Time-dependent effects of focal retinal ischemia on axonal cytoskeleton proteins.

PURPOSE

To examine the time-dependent effects of focal axonal ischemia on the retinal ganglion cell (RGC) cytoskeleton.

METHODS

Eight pigs were used. Small retinal arteriolar branches were occluded by argon laser to induce focal ischemic insults that were maintained for a period of 6 hours or 1 hour. Treated and untreated retinal segments were dissected from the eye after euthanatization. Each retinal segment followed the longitudinal projection of RGC axons from peripheral retina to the optic disc. Antibodies to phosphorylated neurofilament heavy, phosphorylation-independent neurofilament heavy (NFH), neurofilament light, neurofilament medium, microtubule, and microtubule-associated proteins were used to study the axonal cytoskeleton. Glial fibrillary acidic protein and TUNEL staining were also used to examine astrocyte and apoptotic changes, respectively.

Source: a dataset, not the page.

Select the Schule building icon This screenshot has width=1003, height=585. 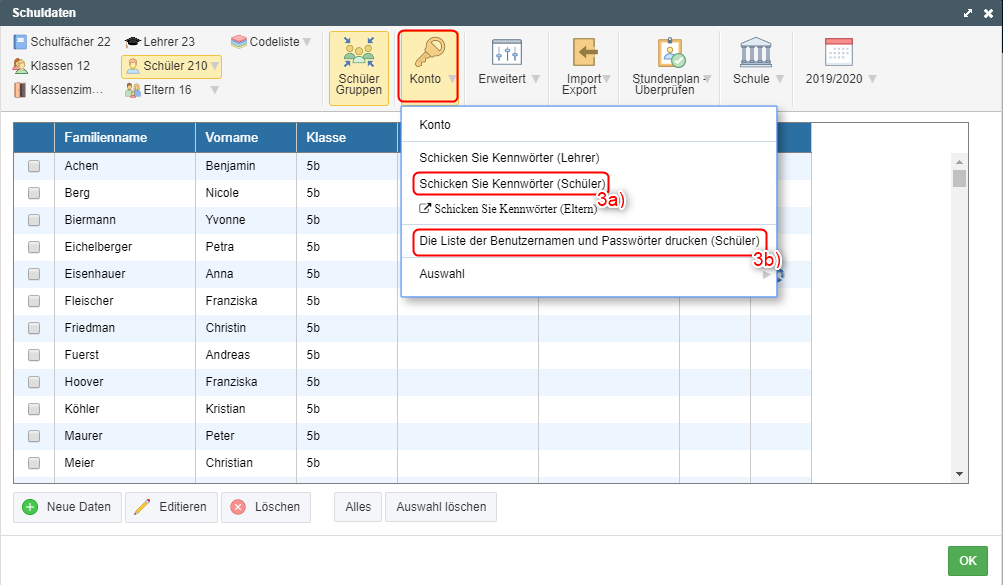755,53
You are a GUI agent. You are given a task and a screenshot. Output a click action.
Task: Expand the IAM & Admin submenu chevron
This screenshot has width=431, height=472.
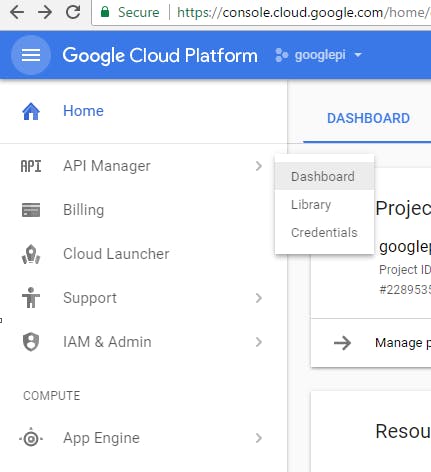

Comparisons were made between treated and untreated retinal segments.

RESULTS

Cytoskeleton protein changes occurred within ischemic regions and also within retinal tissue on the disc side and peripheral side of the ischemic regions. NFH and microtubule proteins were the earliest cytoskeleton subunits that underwent change. Changes to all cytoskeleton proteins, apart from NFH, occurred in a time-dependent manner within regions of ischemia. In the time points studied, cytoskeleton changes occurred in the absence of detectable astrocyte changes and RGC apoptosis.

CONCLUSIONS

An ischemic insult induces RGC cytoskeleton protein change, implying that the local environment plays an important role in modulating axonal structure and function. Cytoskeleton proteins are likely to be important pathogenic mediators of neuronal dysfunction in diseases such as glaucoma and retinal vascular disease.